In a recent presentation by Douglas Crockford, he talks about moving the web forward. There is a lot of great stuff here. There always is. But there are two major things that I wanted to address.

  1. “The next great leap [in software] might realize the dream of assembling software like Lego.” He further stated that that leap was being realized already through Mashups.
  2. Mr. Crockford goes on to describe how the current web technologies (both open AND closed) are far too insecure for anything but the most trivial Mashups. He then lays out how the web can move forward:
    • Safe JavaScript subsets (Caja, Cajita, ADsafe)
    • Communicating Vats (Gears)
    • Secure Programming Language (?????)

Interestingly enough, I recently saw something on InfoQ about “Lego” software in a presentation called, “The Lego Hypothesis” by James Noble. His presentation is worth a listen, but it is long and rambling and a little hard to summarize as easily as Douglas Crockford’s. However, the subject matter was relative. He discusses the history and feasibility of the dream of Lego block software. The same concept as described by Crockford in his presentation that he believes will be the “next great leap”. Noble demonstrated the complication in the Lego dream. Mostly that it’s a lot more complicated than plugging different parts together. You cannot build a complete application out of simple reusable parts.

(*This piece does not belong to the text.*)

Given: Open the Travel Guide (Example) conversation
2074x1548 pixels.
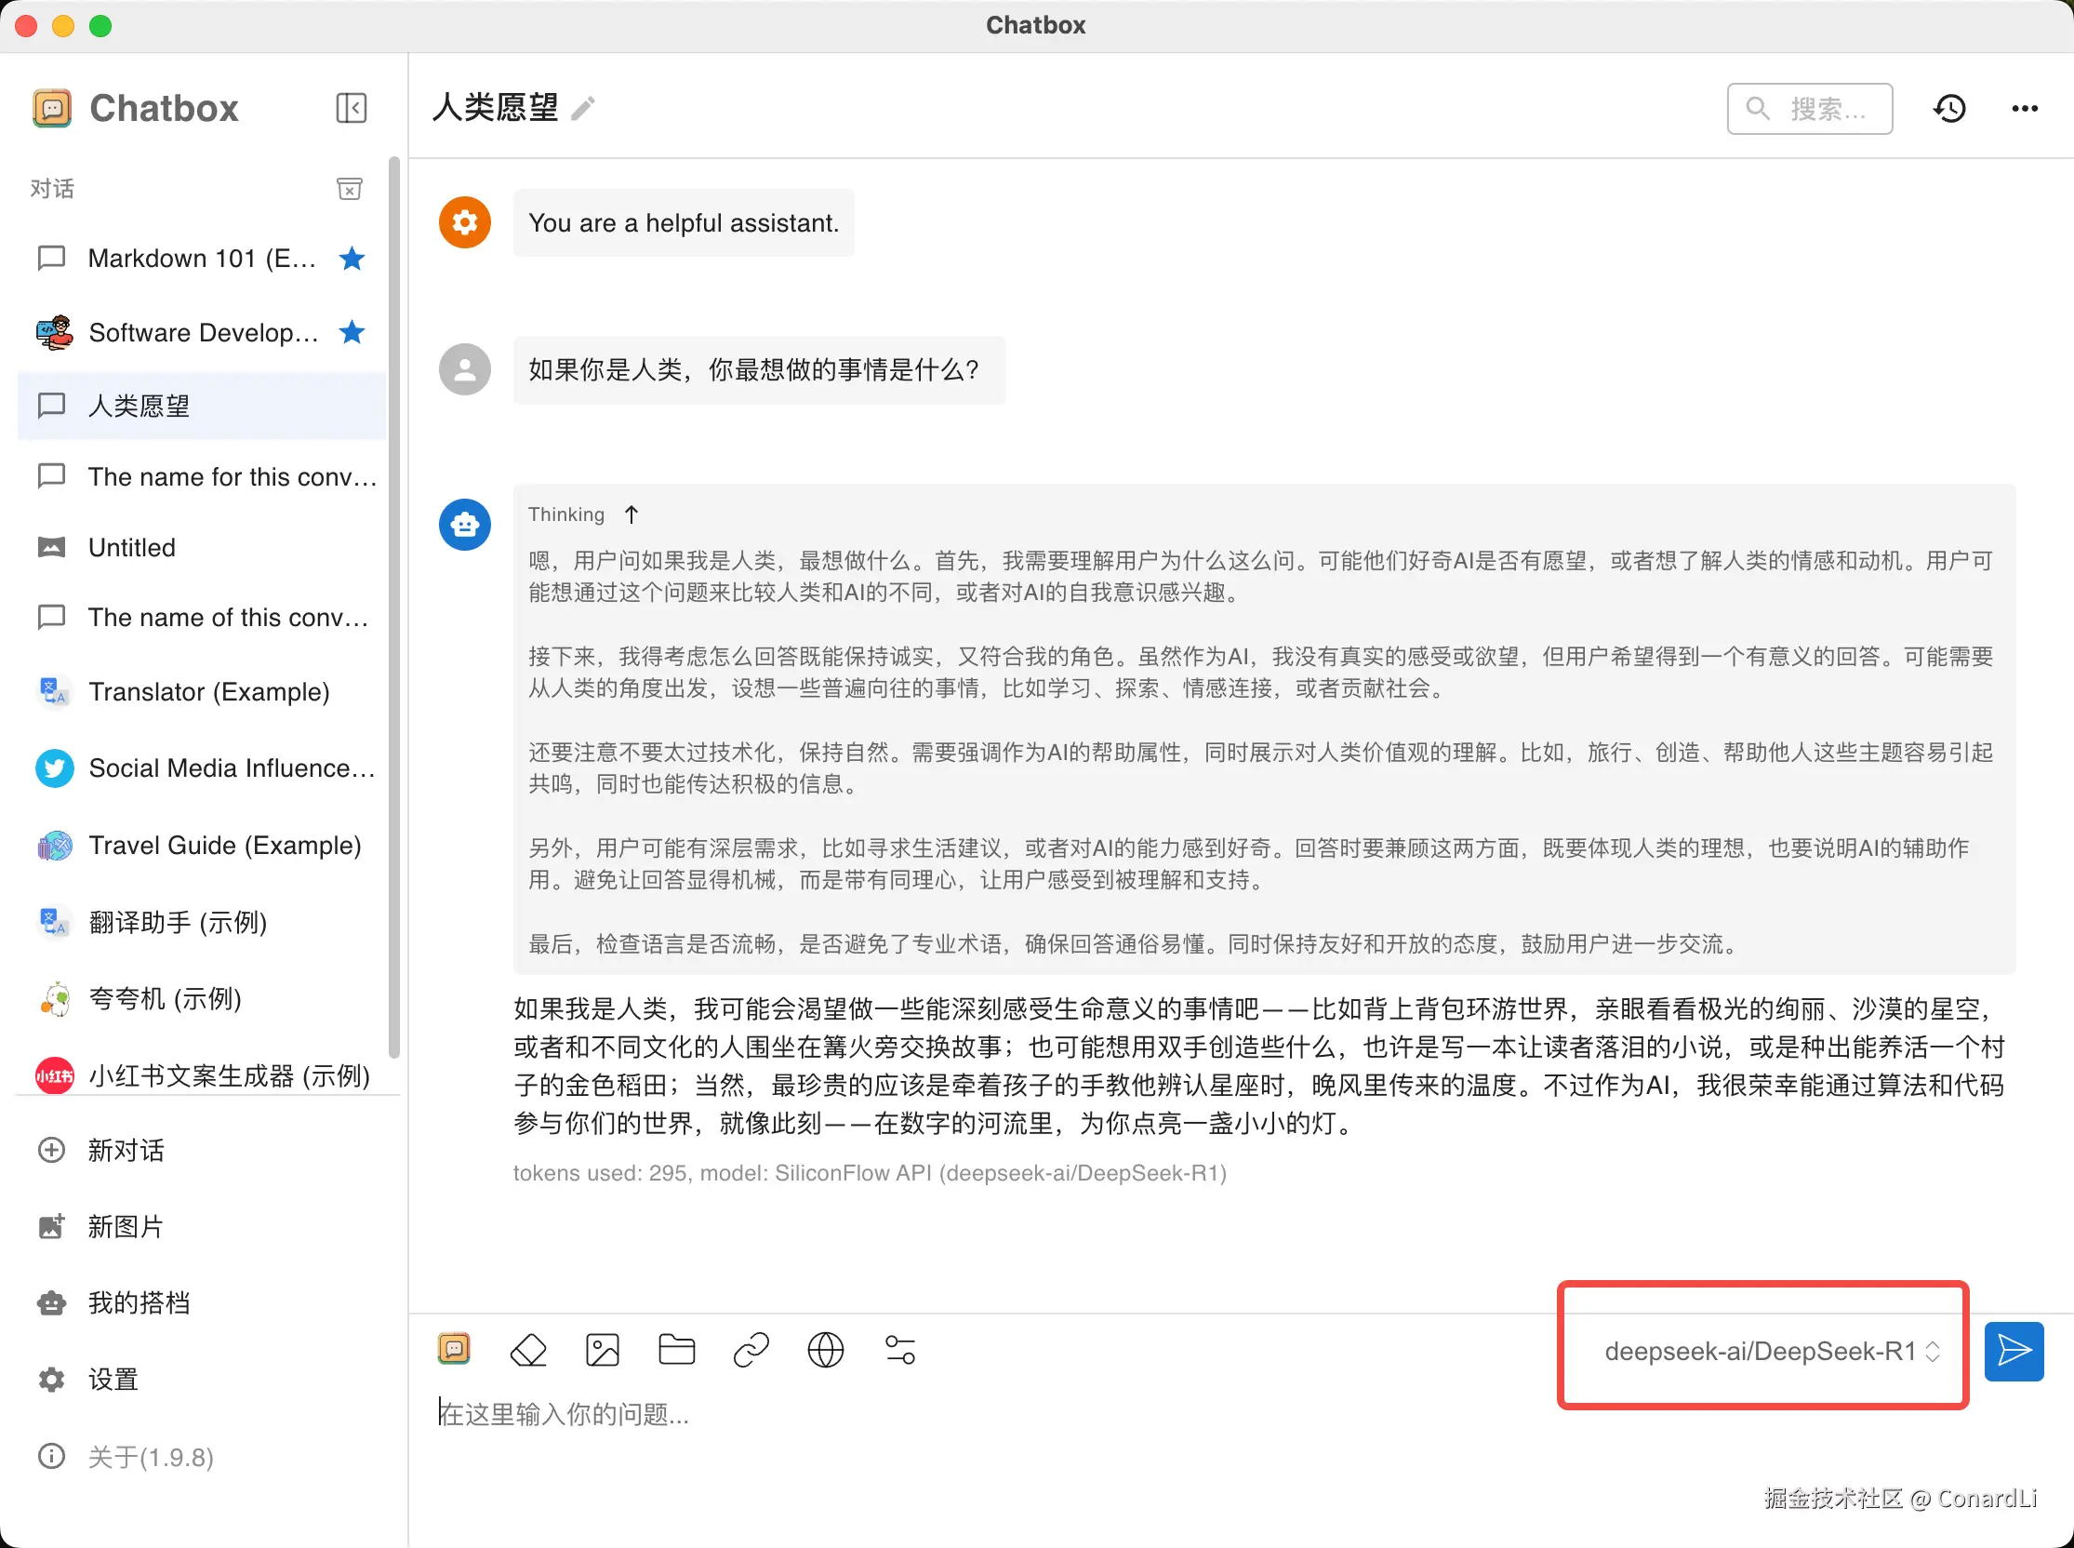Looking at the screenshot, I should tap(224, 845).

Some things have far too many dependencies to be simply abstracted into a reusable plug interface. In contemporary programming the best we can hope for is to glue together what we can to reuse.  Near the end of the presentation, he did in fact point out how Mashups have the right idea and that more and more software will go in that direction.

I agree with Crockford and Noble. The fact is that modern software and the web are fully intertwined. There is no going back to the dark ages of isolated machines. It’s not just about RIA anymore. And the fact is, as we move more and more towards networked information, we will need the ability to integrate between parties that have to operate under mutual suspicion. Crockfords third point about how the web can move forward has some question marks next to it, but I hope that Spindle can be a possible solution. A language with the goals of secure distributed computing.

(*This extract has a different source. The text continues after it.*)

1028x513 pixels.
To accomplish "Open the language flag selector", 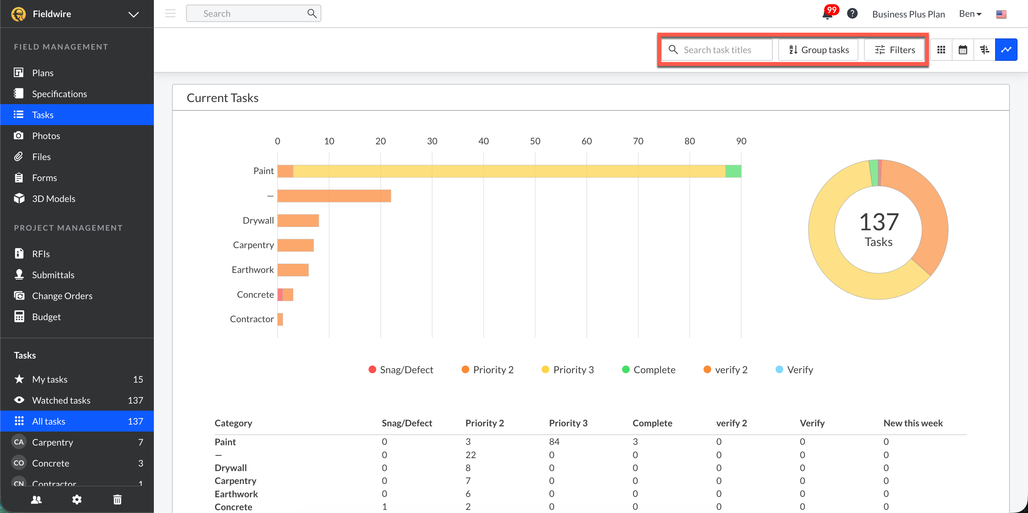I will click(x=1001, y=14).
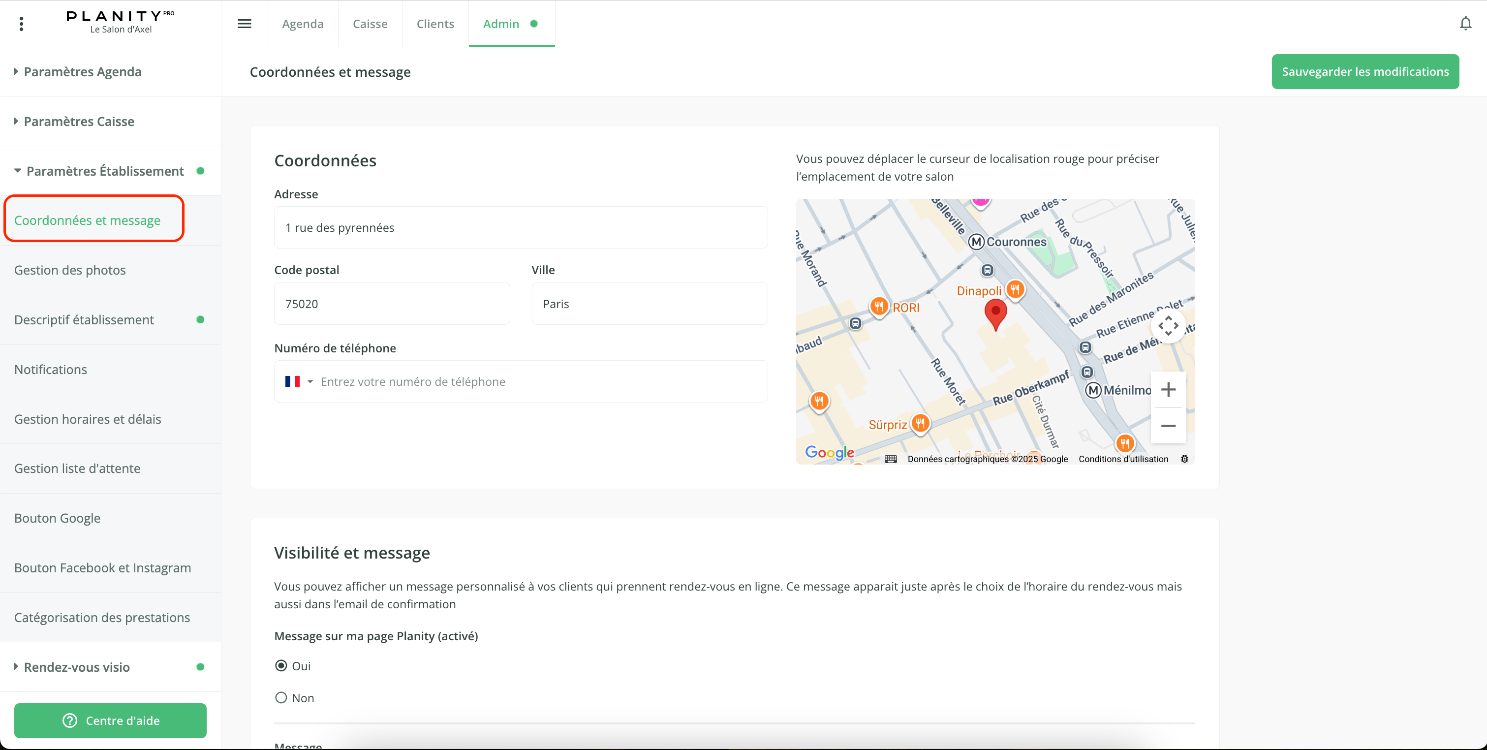Click Sauvegarder les modifications button
This screenshot has width=1487, height=750.
pyautogui.click(x=1365, y=72)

I know I keep putting this off. I started this post with the intent of actually describing Spindle, but I guess it’ll have to wait till next time.

State of the Web

Saturday, October 25th, 2008

Things just keep getting better. What can I say. A lot of the fear I had about the open web shriveling up an dying has been all for naught. The Open Web Foundation is pushing to keep ideas and technology open, Google has thrown in their hat with Chrome, and Harmony has spread across the web. yay. Heck, there’s even an Open Web Podcast doing a much better job than me in keeping an accurate post of what’s going on.

But enough of all that! This meaningless blog was never about that stuff. It’s about my practically non-existent pursuit of building the next generation of web technology. I just wrote this post to say that I think we’re moving away from the fears that haunted me in the night. However, I think my gripes about HTML5 are still pretty valid. I’ve been watching the mailing list a lot and I really do think they’re making great progress. What with the video tag and the inter-document communication and all that other crap. I think it’s going to make a lot of people happy. Including me. I just don’t think it’s enough. But I said that already.

Sooo… I’m gonna start talking about what I’VE been doing lately in my tiny tiny tiny amount of free time. At the moment, it’s called Spindle, and it’s a programming language that I’m designing to better handle the problem space of the web and the untapped potential of distributed computing.